- Aim of the exercise -
Print each of the records below, leaving every word as it is.

--------------------------------------------------

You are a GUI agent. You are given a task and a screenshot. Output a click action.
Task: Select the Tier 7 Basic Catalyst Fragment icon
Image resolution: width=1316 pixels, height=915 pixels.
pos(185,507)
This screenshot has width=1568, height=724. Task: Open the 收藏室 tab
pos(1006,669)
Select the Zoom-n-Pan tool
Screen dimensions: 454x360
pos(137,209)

--------------------------------------------------

- Response area -
You are a GUI agent. You are given a task and a screenshot. Output a click action.
Task: Select the Tier 7 Basic Catalyst Fragment icon
Image resolution: width=1316 pixels, height=915 pixels.
pos(185,507)
This screenshot has width=1568, height=724. Task: Open the 收藏室 tab
pos(1006,669)
Select the Zoom-n-Pan tool
Screen dimensions: 454x360
pos(137,209)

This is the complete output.